Shabbat gives us a wonderful opportunity for reflection. Add to that the fact that we are in the month of Elul, introspection is the way to go.
I make no secret of the fact that I would love to find a soulmate. I don’t believe I was destined to spend the rest of my life without a partner. When I am in Israel I will be praying at Amukah, traditionally a place that brings the segulah of finding ones beshert within 12 months. I am eternally optimistic.
I have had some very “interesting” dating experiences in the years since my divorce. Those of you who are regular readers will know that lately they have been doozies! Yet even with all the heartache, pain and aggravation I remain hopeful.

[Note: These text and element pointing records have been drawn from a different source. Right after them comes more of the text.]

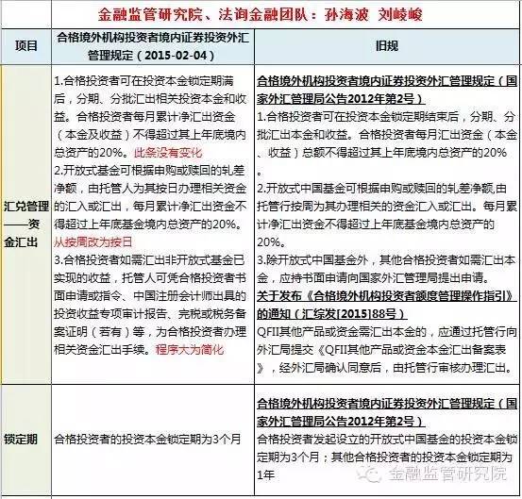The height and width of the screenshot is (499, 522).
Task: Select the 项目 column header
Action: coord(25,44)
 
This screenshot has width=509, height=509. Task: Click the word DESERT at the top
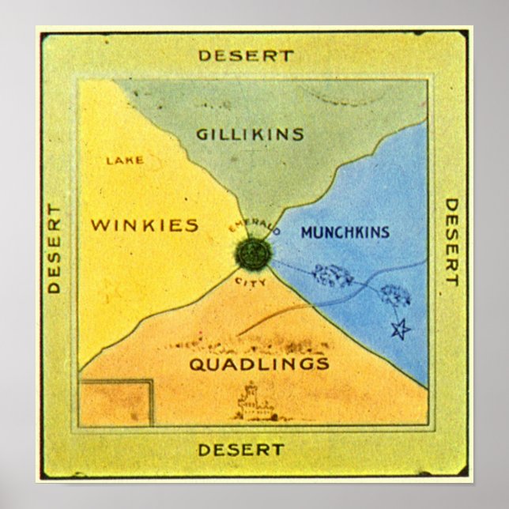pos(246,56)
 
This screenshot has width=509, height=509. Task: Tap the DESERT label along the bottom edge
pos(241,450)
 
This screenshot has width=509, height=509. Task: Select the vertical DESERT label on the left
pos(55,248)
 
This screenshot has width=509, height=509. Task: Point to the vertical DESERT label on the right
pos(451,242)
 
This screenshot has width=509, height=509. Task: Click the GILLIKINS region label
pos(250,134)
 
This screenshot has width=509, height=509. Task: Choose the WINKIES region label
pos(144,225)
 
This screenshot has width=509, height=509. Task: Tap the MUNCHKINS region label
pos(345,232)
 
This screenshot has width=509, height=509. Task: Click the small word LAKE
pos(125,160)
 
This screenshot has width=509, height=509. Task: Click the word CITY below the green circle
pos(251,281)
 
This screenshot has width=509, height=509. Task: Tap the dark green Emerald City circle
pos(253,254)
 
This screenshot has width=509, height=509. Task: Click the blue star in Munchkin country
pos(402,328)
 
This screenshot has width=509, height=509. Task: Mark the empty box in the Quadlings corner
pos(115,402)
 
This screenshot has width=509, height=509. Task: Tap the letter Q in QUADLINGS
pos(195,364)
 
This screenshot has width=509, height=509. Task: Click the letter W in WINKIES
pos(100,225)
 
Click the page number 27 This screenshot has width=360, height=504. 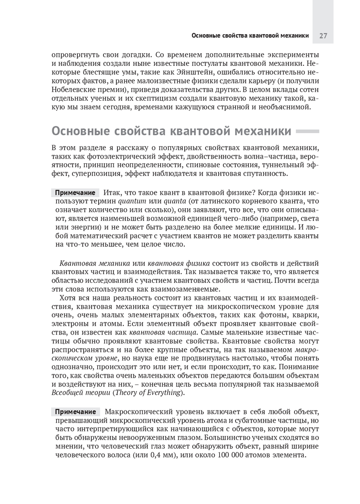(x=323, y=36)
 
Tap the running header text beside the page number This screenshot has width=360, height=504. (x=250, y=36)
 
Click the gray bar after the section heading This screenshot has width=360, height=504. (x=307, y=132)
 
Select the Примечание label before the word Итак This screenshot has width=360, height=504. (x=75, y=193)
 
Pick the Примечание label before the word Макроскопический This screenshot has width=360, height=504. (x=75, y=412)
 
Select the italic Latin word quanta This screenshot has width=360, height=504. (x=175, y=201)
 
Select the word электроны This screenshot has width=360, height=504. (x=69, y=324)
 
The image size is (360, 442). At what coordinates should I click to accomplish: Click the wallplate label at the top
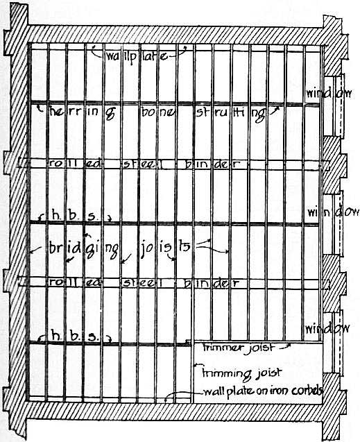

See, I have something that many people don’t have. I have faith. I have faith that my life will continue to improve the way it has done in the last few years. I have faith that G-d has His plan for me, and whatever He throws my way is in my best interest. These guys that I have dated that haven’t worked out, well, they bring me one closer to the right one. It is very tempting to sit back and say that “men suck” and that it’s just not worth the time and effort. I think at one point in the not too distant past I even said that I was going to become a lesbian, because I understand women better than men. (Don’t worry guys, that was just bluster to cover up a wounded heart.)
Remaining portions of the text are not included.